Hadits dimaksud adalah sebagai berikut:

عَنْ عَائِشَةَ : أَنَّ رَسُولَ اللَّهِ صَلَّى اللَّهُ عَلَيْهِ وَسَلَّمَ كَانَ يُصَلِّي وَهِيَ مُعْتَرِضَةٌ فِيمَا بَيْنَهُ وَبَيْنَ الْقِبْلَةِ عَلَى فِرَاشِ أَهْلِهِ اعْتِرَاضَ الْجِنَازَةِ } وَفِي لَفْظٍ عَنْ عِرَاكٍ عَنْ عُرْوَةَ " { أَنَّ النَّبِيَّ صَلَّى اللَّهُ عَلَيْهِ وَسَلَّمَ كَانَ يُصَلِّي وَعَائِشَةُ مُعْتَرِضَةٌ بَيْنَهُ وَبَيْنَ الْقِبْلَةِ عَلَى الْفِرَاشِ الَّذِي يَنَامَانِ عَلَيْهِ } [أخرجه البخاري

Artinya: "Dari Aisyah, adalah Rasulullah saw beliau pernah solat di atas kasur (tikar, ampar) keluarganya, sedangkan Aisyah terlentang seperti mayat, di antara Rasulullah saw dan arah kiblat". Dalam riwayat dari 'Irak dari Urwah, bahwasannya Rasulullah saw solat di atas kasur yang biasa dipakai tidur oleh Rasulullah dan Aisyah, sementara Aisyah terlentang di antara beliau dengan kiblat" (HR. Bukhari).

Demikian juga dengan hadits dari Abu Sa'id al-Khudri yang disampaikan dalam pertanyaan. Ternyata banyak hadits dari Abu Sa'id al-Khudry sendiri yang menjelaskan akan bolehnya solat dan sujud di atas sajadah atau sejenisnya. Hadits dimaksud adalah:

عَنْ أَبِي سَعِيدٍ الخدري : أَنَّهُ دَخَلَ عَلَى رَسُولِ اللَّهِ صَلَّى اللَّهُ عَلَيْهِ وَسَلَّمَ قَالَ : فَرَأَيْته يُصَلِّي عَلَى حَصِيرٍ يَسْجُدُ عَلَيْهِ  [رواه مسلم
Artinya:"Dari Abu Said al-Khudry, bahwasannya ia masuk ke Rasulullah saw. Abu Said berkata kembali: "Saya melihat Rasulullah saw solat di atas tikar dan beliau sujud di atasnya' (HR. Muslim).

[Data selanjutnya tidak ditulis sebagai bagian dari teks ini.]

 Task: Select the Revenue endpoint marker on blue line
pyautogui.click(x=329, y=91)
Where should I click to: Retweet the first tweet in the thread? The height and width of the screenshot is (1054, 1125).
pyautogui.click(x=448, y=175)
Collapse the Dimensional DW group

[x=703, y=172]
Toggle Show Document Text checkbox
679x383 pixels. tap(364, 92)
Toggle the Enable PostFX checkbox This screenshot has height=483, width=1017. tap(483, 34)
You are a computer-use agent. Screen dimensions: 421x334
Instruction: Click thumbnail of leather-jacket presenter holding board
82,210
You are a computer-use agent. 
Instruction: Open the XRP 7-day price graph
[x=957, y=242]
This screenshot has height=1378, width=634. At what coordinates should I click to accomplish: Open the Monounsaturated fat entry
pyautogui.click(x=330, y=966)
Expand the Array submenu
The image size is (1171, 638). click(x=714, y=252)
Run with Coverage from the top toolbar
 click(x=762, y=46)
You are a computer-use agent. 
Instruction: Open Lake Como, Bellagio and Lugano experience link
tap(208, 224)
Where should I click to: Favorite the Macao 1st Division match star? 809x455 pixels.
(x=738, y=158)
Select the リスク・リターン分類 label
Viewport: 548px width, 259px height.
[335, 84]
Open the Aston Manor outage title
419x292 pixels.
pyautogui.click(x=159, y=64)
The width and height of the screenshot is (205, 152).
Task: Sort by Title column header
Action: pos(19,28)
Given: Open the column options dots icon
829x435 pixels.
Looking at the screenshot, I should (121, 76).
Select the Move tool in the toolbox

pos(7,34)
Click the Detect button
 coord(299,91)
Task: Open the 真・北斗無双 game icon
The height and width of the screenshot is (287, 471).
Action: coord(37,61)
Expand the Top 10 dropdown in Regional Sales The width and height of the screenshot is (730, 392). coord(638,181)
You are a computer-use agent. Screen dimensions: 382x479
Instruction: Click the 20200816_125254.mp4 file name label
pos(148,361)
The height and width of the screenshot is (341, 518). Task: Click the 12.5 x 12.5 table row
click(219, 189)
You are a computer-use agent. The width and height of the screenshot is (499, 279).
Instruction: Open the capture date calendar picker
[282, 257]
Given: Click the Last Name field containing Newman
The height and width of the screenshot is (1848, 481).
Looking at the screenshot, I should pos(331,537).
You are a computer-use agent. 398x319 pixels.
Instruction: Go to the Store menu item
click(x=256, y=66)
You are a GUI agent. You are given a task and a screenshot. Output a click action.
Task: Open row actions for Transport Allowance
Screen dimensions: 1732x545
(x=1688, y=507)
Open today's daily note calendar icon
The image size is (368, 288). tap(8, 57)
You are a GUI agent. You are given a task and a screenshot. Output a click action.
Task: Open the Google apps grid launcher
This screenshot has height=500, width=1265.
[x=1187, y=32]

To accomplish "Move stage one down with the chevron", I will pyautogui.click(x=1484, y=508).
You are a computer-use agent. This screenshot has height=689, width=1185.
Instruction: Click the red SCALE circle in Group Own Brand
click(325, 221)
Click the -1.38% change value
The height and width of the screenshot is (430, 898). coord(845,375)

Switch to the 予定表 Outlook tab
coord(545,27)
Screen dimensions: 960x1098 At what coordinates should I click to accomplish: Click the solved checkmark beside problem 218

Demikian juga dengan riwayat Ibnu Abbas. Dalam riwayat lain disebutkan:

وَعَنْ ابْنِ عَبَّاسٍ  أَنَّ النَّبِيَّ صَلَّى اللَّهُ عَلَيْهِ وَسَلَّمَ صَلَّى عَلَى بِسَاطٍ  [رَوَاهُ أَحْمَد وَابْنُ ماجه

Artinya: "Dari Ibnu Abbas, bahwasannya Rasulullah saw solat di atas tikar" (HR. Ahmad dan Ibn Majah).

Dari sini semua nampak, sekali lagi, bahwa hadits-hadits yang diutarakan dalam pertanyaan, bukan sebagai batasan, bahwa sujud harus terkena dengan tanah langsung, akan tetapi sebagai pilihan, dan penjelasan, bahwa boleh juga kita sujud langsung di atas tanah (bahkan, sebagian ulama, termasuk Ibnu Tamiyyah berpendapat solat atau sujud langsung di atas tanah lebih baik dari pada di atas sajadah dan sejenisnya). Hadits di atas juga sekaligus menjadi dalil bolehnya solat atau sujud di atas sajadah atau sejenisnya.

Ibnu Qudamah dalam al-Mughni (3/234) mengatakan: "Tidak mengapa solat di atas tikar, permadani yang terbuat dari wol, rambut, bulu, atau baju yang terbuat dari kapas, kain atau semua benda suci lainnya. Hal ini karena Umar pernah solat di atas hamparan, Ibnu Abbas solat di atas permadani, Zaid bin Tsabit, dan Jabir solat di atas tikar, Ali, Ibnu Abbas, Ibnu Mas'ud dan Anas solat di atas tikar yang ditenun. Pendapat ini adalah pendapatnya seluruh ulama. Hanya saja, ada satu riwayat yang dinisbahkan kepada Jabir bahwasannya ia membenci (memakruhkan) solat di atas tikar yang terbuat dari hewan, dan dianjurkan solat di atas tikar yang terbuat dari tanaman".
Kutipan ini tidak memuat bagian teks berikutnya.